For the multi-vector foreign policy to build up diplomatic capital, Kazakhstan took an active role in international peace and arbitration wherever possible. This push to be a “Steppe Switzerland” prompted Kazakhstan to abandon its nuclear arsenal inherited from the Soviet Union, at the time the world’s fourth largest arsenal, the creation of the Astana Process to negotiate an end to the Syrian civil war, the convening of the Leaders of World and Traditional Religions Congress to promote religious pluralism which has met every three years since 2003 under the auspices of the Nursultan Nazarbayev Center for Development of Interfaith and Intercivilization Dialogue, pushing for the U.N. International Day Against Nuclear Tests and many other initiatives.
This multi-vector foreign policy, which must keep Astana equidistant from the principal poles of global power, reflects much of Kazakhstan’s policy priorities, which are focused on social and economic development. These same policies helped make Kazakhstan the most desirable partner for Türkiye in Central Asia.
Kazakhstan maintained calm and avoided the ethnic violence that plagued many post-Soviet states by embracing a multiethnic identity while simultaneously embarking upon a state and nation-building project that the Turkish republic’s founder, Mustafa Kemal Atatürk, would recognize.
Upon independence, Nazarbayev pushed for the “Kazakhfication” of civil society and the bureaucracy, helping to revive the Kazakh language without displacing the Russian language, with hopes of encouraging a complete transition of the Kazakh language away from Cyrillic and to the Latin alphabet in 2031. This will make Kazakh script more compatible with Turkish, Uzbek and Azeri languages. That revival was paired with an educational policy that stressed the best practices from the West, study abroad for bachelor’s and master’s students, and a push to import modern technology.
The results of this state-building project have been noticeable, especially when compared to its neighbors. In gross domestic product (GDP) per capita, the GINI Index, and almost any other demonstrable measure, Kazakhstan outcompetes its Turkic rivals (except Türkiye itself). Since Kazakhstan’s independence, there has been a notable demographic shift, with the state and society becoming more ethnically Kazakh. The titular Kazakh population increased from 40% in 1989 to 68.5% in 2020, leading to Kazakhs forming majorities in cities like Almaty and Atyrau. This shift signifies a significant change in the ethnic composition of the country.
Now, ethnic Kazakhs compose almost 70% of the population, with Russians a decreasing minority and less threatening to the internal stability of Kazakhstan due to Russian ethnonationalism, as seen in Crimea or the Donbas.
Nazarbayev skillfully navigated the challenges posed by the post-Soviet transition.
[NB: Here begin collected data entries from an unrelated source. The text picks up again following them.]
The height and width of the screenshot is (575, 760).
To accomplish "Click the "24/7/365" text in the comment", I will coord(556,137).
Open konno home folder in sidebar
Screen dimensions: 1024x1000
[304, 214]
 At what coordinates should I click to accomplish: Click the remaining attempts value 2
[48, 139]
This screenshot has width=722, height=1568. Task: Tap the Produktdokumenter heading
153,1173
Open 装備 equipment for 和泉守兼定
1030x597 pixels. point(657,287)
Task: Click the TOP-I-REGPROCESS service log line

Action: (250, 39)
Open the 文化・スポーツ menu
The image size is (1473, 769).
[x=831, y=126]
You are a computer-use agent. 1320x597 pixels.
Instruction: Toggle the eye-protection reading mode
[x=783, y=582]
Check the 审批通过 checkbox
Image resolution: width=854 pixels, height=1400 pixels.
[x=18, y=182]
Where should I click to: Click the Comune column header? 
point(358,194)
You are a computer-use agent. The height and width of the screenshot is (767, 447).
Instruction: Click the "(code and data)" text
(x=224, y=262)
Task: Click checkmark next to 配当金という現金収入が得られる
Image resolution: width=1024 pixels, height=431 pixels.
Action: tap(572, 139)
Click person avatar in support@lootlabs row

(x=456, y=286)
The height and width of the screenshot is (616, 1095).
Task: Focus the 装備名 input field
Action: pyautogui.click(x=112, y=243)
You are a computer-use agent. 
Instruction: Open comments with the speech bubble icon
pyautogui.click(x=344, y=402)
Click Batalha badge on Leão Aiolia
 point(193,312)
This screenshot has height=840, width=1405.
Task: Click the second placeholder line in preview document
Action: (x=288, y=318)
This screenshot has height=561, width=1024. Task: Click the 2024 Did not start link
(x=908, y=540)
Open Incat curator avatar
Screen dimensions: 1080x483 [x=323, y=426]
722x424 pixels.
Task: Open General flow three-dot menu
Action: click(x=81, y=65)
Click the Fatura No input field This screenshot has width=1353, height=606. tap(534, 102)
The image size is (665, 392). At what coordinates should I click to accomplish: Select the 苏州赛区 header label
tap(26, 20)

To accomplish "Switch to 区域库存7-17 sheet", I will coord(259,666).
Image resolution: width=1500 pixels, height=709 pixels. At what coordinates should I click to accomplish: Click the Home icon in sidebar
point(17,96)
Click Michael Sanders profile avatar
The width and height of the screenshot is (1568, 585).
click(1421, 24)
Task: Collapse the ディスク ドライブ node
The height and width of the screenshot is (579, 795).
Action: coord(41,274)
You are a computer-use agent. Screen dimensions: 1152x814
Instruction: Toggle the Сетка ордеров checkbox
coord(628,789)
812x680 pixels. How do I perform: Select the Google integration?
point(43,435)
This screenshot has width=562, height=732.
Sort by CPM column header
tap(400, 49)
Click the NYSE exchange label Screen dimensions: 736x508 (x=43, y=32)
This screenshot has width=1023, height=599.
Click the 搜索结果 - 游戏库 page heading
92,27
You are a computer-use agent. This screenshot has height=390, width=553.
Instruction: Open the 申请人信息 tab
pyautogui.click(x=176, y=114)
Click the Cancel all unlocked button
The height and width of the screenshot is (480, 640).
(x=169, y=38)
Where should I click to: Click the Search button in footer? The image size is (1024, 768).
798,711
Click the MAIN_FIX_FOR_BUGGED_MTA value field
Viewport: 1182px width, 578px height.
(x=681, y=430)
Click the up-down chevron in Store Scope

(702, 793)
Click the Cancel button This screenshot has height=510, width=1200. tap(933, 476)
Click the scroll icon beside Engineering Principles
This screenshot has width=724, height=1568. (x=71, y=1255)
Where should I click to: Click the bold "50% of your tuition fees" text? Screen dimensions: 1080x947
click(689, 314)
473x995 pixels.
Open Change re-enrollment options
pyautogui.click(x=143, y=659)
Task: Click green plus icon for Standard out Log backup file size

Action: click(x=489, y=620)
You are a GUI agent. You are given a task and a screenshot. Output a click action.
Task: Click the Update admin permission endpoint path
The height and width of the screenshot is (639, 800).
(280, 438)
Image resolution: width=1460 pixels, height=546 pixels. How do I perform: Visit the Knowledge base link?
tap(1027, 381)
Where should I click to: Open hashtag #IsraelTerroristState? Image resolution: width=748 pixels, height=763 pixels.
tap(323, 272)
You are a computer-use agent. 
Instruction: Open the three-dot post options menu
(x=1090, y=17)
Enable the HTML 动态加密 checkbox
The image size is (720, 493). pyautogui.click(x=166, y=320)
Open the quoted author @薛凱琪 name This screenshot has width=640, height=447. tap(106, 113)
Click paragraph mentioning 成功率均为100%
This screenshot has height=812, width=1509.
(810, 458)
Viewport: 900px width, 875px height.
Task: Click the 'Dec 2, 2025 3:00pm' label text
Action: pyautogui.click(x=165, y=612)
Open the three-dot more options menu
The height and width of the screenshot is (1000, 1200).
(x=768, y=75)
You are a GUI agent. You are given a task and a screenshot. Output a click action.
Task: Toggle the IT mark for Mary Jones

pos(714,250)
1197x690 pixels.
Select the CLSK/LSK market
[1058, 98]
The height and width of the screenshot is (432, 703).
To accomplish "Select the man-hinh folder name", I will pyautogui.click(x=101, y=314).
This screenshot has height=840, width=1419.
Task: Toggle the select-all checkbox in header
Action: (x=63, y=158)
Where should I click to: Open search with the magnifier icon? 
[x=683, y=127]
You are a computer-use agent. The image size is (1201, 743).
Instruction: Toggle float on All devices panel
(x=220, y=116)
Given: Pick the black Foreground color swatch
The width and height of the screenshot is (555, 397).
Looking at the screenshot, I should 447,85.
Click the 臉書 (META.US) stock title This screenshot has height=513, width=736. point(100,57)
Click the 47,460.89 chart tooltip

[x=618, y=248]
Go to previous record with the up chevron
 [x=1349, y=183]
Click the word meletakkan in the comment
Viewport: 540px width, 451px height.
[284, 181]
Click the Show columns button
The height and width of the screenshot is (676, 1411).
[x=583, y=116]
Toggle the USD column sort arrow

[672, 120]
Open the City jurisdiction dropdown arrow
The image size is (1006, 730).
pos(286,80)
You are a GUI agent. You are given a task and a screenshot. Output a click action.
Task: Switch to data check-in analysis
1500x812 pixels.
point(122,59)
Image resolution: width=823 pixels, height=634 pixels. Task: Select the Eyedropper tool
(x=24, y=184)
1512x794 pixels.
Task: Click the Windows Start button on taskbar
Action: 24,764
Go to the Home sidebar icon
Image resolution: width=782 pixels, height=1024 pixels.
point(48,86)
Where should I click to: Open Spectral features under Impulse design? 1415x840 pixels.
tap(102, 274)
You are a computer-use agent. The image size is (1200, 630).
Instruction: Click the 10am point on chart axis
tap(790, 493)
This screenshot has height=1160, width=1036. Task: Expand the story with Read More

Internally, his policies played a crucial role in steering the country through economic and political changes. Externally, Nazarbayev has demonstrated adept diplomacy by maintaining a delicate balance in relations with major global players, including Beijing, Moscow, Brussels and Washington. This diplomatic finesse has positioned Astana as a significant player on the international stage, often finding common ground with Ankara.
For Türkiye, Kazakhstan has emerged as more than just a stable partner for investment; it has become an underappreciated ally and a strategic conduit for influence, particularly in Central Asia. The alignment of diplomatic interests between Ankara and Astana reflects their shared objectives and mutual benefits in the evolving global landscape. As both countries continue to adapt to the quickly evolving international system, this quiet alignment between Ankara and Astana is likely to persist, fostering continued cooperation and collaboration.